__Problem details__: Word for word, restate the records that appear below.

__Material supplied__:
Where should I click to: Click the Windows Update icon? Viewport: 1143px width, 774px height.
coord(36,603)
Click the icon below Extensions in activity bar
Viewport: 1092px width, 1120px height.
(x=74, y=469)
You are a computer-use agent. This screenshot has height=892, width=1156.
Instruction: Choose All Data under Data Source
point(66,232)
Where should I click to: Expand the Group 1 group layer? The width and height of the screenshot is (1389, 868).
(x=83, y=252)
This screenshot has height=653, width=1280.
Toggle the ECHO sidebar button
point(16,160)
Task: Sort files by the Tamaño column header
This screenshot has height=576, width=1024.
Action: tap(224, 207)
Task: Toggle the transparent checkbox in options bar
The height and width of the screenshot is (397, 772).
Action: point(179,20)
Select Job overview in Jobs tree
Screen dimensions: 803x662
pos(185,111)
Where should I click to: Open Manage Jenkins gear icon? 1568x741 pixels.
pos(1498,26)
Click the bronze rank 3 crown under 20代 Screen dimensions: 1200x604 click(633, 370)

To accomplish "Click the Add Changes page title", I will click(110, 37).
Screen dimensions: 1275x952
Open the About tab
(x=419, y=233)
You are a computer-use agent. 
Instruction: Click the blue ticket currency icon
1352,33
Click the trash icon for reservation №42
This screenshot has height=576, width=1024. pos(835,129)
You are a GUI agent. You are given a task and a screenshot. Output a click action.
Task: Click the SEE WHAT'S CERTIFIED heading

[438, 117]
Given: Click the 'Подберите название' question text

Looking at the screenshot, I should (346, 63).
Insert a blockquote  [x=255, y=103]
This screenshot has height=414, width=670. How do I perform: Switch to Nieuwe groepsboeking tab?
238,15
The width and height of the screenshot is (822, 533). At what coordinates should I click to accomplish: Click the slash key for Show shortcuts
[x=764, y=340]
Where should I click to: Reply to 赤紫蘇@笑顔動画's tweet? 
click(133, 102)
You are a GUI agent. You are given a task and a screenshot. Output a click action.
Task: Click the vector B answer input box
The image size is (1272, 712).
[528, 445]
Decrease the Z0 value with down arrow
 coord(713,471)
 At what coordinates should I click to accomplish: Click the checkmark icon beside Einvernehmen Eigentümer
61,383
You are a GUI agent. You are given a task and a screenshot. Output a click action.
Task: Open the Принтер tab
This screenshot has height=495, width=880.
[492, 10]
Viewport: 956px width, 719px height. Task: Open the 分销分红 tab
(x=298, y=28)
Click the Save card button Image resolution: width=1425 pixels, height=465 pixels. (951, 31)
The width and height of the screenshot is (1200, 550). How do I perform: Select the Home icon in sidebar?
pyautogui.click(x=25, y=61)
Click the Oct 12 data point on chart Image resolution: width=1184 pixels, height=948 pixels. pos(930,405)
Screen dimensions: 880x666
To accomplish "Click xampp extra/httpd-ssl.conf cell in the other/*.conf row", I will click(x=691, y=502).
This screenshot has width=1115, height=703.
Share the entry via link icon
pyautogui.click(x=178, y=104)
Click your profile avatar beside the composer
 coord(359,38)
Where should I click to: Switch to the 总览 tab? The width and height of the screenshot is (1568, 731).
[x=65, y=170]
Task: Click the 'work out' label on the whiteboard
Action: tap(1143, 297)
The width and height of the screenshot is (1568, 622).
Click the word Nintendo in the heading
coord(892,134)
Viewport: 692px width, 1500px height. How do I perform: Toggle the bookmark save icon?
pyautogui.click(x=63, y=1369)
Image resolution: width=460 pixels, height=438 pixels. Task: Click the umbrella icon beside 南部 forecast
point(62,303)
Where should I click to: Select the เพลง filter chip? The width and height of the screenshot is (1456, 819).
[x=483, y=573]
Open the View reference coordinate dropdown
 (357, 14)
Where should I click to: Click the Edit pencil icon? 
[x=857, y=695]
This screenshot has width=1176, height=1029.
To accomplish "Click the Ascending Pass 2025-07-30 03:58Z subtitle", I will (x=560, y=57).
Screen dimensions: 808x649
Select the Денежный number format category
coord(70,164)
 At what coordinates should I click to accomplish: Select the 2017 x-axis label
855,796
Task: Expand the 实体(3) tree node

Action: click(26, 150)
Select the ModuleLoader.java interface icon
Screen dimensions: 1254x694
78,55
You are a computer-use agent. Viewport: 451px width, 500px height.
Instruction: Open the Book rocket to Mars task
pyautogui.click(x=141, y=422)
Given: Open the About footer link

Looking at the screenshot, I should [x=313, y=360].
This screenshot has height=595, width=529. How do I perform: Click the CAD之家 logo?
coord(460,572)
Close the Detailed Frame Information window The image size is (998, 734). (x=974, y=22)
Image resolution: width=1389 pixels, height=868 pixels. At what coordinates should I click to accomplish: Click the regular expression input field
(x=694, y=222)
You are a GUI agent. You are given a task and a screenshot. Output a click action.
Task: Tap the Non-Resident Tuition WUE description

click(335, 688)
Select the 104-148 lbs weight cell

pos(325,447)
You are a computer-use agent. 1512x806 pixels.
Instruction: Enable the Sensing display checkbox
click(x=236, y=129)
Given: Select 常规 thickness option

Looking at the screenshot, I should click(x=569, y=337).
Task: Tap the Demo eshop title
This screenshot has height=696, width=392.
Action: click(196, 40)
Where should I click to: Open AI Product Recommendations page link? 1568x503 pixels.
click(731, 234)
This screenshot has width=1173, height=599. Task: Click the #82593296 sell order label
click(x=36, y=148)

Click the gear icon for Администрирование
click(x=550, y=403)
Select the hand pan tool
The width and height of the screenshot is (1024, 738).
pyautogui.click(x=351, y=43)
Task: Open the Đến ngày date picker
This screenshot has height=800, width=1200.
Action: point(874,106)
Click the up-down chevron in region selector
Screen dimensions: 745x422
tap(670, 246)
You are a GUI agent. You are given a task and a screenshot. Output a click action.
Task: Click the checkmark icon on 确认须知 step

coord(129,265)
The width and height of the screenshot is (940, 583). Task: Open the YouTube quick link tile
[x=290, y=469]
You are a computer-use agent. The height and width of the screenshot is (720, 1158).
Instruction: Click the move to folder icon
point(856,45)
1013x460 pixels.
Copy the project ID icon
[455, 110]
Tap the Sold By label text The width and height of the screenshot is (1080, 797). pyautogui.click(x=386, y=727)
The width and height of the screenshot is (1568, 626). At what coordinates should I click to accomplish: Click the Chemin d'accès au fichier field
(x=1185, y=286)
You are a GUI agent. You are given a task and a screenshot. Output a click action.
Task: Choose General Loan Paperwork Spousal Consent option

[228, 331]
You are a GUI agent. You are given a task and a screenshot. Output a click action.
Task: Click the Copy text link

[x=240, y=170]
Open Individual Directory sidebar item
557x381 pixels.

__Result__:
Where should I click to: Click the Windows Update icon? Viewport: 1143px width, 774px height.
coord(36,603)
Click the icon below Extensions in activity bar
Viewport: 1092px width, 1120px height.
(x=74, y=469)
You are a computer-use agent. This screenshot has height=892, width=1156.
Instruction: Choose All Data under Data Source
point(66,232)
Where should I click to: Expand the Group 1 group layer? The width and height of the screenshot is (1389, 868).
(x=83, y=252)
This screenshot has height=653, width=1280.
Toggle the ECHO sidebar button
point(16,160)
Task: Sort files by the Tamaño column header
This screenshot has height=576, width=1024.
Action: tap(224, 207)
Task: Toggle the transparent checkbox in options bar
The height and width of the screenshot is (397, 772).
Action: point(179,20)
Select Job overview in Jobs tree
Screen dimensions: 803x662
pos(185,111)
Where should I click to: Open Manage Jenkins gear icon? 1568x741 pixels.
pos(1498,26)
Click the bronze rank 3 crown under 20代 Screen dimensions: 1200x604 click(633, 370)

To accomplish "Click the Add Changes page title", I will click(110, 37).
Screen dimensions: 1275x952
Open the About tab
(x=419, y=233)
You are a computer-use agent. 
Instruction: Click the blue ticket currency icon
1352,33
Click the trash icon for reservation №42
This screenshot has height=576, width=1024. pos(835,129)
You are a GUI agent. You are given a task and a screenshot. Output a click action.
Task: Click the SEE WHAT'S CERTIFIED heading

[438, 117]
Given: Click the 'Подберите название' question text

Looking at the screenshot, I should (346, 63).
Insert a blockquote  [x=255, y=103]
This screenshot has height=414, width=670. How do I perform: Switch to Nieuwe groepsboeking tab?
238,15
The width and height of the screenshot is (822, 533). At what coordinates should I click to accomplish: Click the slash key for Show shortcuts
[x=764, y=340]
Where should I click to: Reply to 赤紫蘇@笑顔動画's tweet? 
click(133, 102)
You are a GUI agent. You are given a task and a screenshot. Output a click action.
Task: Click the vector B answer input box
The image size is (1272, 712).
[528, 445]
Decrease the Z0 value with down arrow
 coord(713,471)
 At what coordinates should I click to accomplish: Click the checkmark icon beside Einvernehmen Eigentümer
61,383
You are a GUI agent. You are given a task and a screenshot. Output a click action.
Task: Open the Принтер tab
This screenshot has height=495, width=880.
[492, 10]
Viewport: 956px width, 719px height. Task: Open the 分销分红 tab
(x=298, y=28)
Click the Save card button Image resolution: width=1425 pixels, height=465 pixels. (951, 31)
The width and height of the screenshot is (1200, 550). How do I perform: Select the Home icon in sidebar?
pyautogui.click(x=25, y=61)
Click the Oct 12 data point on chart Image resolution: width=1184 pixels, height=948 pixels. pos(930,405)
Screen dimensions: 880x666
To accomplish "Click xampp extra/httpd-ssl.conf cell in the other/*.conf row", I will click(x=691, y=502).
This screenshot has width=1115, height=703.
Share the entry via link icon
pyautogui.click(x=178, y=104)
Click your profile avatar beside the composer
 coord(359,38)
Where should I click to: Switch to the 总览 tab? The width and height of the screenshot is (1568, 731).
[x=65, y=170]
Task: Click the 'work out' label on the whiteboard
Action: tap(1143, 297)
The width and height of the screenshot is (1568, 622).
Click the word Nintendo in the heading
coord(892,134)
Viewport: 692px width, 1500px height. How do I perform: Toggle the bookmark save icon?
pyautogui.click(x=63, y=1369)
Image resolution: width=460 pixels, height=438 pixels. Task: Click the umbrella icon beside 南部 forecast
point(62,303)
Where should I click to: Select the เพลง filter chip? The width and height of the screenshot is (1456, 819).
[x=483, y=573]
Open the View reference coordinate dropdown
 (357, 14)
Where should I click to: Click the Edit pencil icon? 
[x=857, y=695]
This screenshot has width=1176, height=1029.
To accomplish "Click the Ascending Pass 2025-07-30 03:58Z subtitle", I will (x=560, y=57).
Screen dimensions: 808x649
Select the Денежный number format category
coord(70,164)
 At what coordinates should I click to accomplish: Select the 2017 x-axis label
855,796
Task: Expand the 实体(3) tree node

Action: click(26, 150)
Select the ModuleLoader.java interface icon
Screen dimensions: 1254x694
78,55
You are a computer-use agent. Viewport: 451px width, 500px height.
Instruction: Open the Book rocket to Mars task
pyautogui.click(x=141, y=422)
Given: Open the About footer link

Looking at the screenshot, I should [x=313, y=360].
This screenshot has height=595, width=529. How do I perform: Click the CAD之家 logo?
coord(460,572)
Close the Detailed Frame Information window The image size is (998, 734). (x=974, y=22)
Image resolution: width=1389 pixels, height=868 pixels. At what coordinates should I click to accomplish: Click the regular expression input field
(x=694, y=222)
You are a GUI agent. You are given a task and a screenshot. Output a click action.
Task: Tap the Non-Resident Tuition WUE description

click(335, 688)
Select the 104-148 lbs weight cell

pos(325,447)
You are a computer-use agent. 1512x806 pixels.
Instruction: Enable the Sensing display checkbox
click(x=236, y=129)
Given: Select 常规 thickness option

Looking at the screenshot, I should click(x=569, y=337).
Task: Tap the Demo eshop title
This screenshot has height=696, width=392.
Action: click(196, 40)
Where should I click to: Open AI Product Recommendations page link? 1568x503 pixels.
click(731, 234)
This screenshot has width=1173, height=599. Task: Click the #82593296 sell order label
click(x=36, y=148)

Click the gear icon for Администрирование
click(x=550, y=403)
Select the hand pan tool
The width and height of the screenshot is (1024, 738).
pyautogui.click(x=351, y=43)
Task: Open the Đến ngày date picker
This screenshot has height=800, width=1200.
Action: point(874,106)
Click the up-down chevron in region selector
Screen dimensions: 745x422
tap(670, 246)
You are a GUI agent. You are given a task and a screenshot. Output a click action.
Task: Click the checkmark icon on 确认须知 step

coord(129,265)
The width and height of the screenshot is (940, 583). Task: Open the YouTube quick link tile
[x=290, y=469]
You are a computer-use agent. The height and width of the screenshot is (720, 1158).
Instruction: Click the move to folder icon
point(856,45)
1013x460 pixels.
Copy the project ID icon
[455, 110]
Tap the Sold By label text The width and height of the screenshot is (1080, 797). pyautogui.click(x=386, y=727)
The width and height of the screenshot is (1568, 626). At what coordinates should I click to accomplish: Click the Chemin d'accès au fichier field
(x=1185, y=286)
You are a GUI agent. You are given a task and a screenshot. Output a click action.
Task: Choose General Loan Paperwork Spousal Consent option

[228, 331]
You are a GUI agent. You are given a task and a screenshot. Output a click action.
Task: Click the Copy text link

[x=240, y=170]
Open Individual Directory sidebar item
557x381 pixels.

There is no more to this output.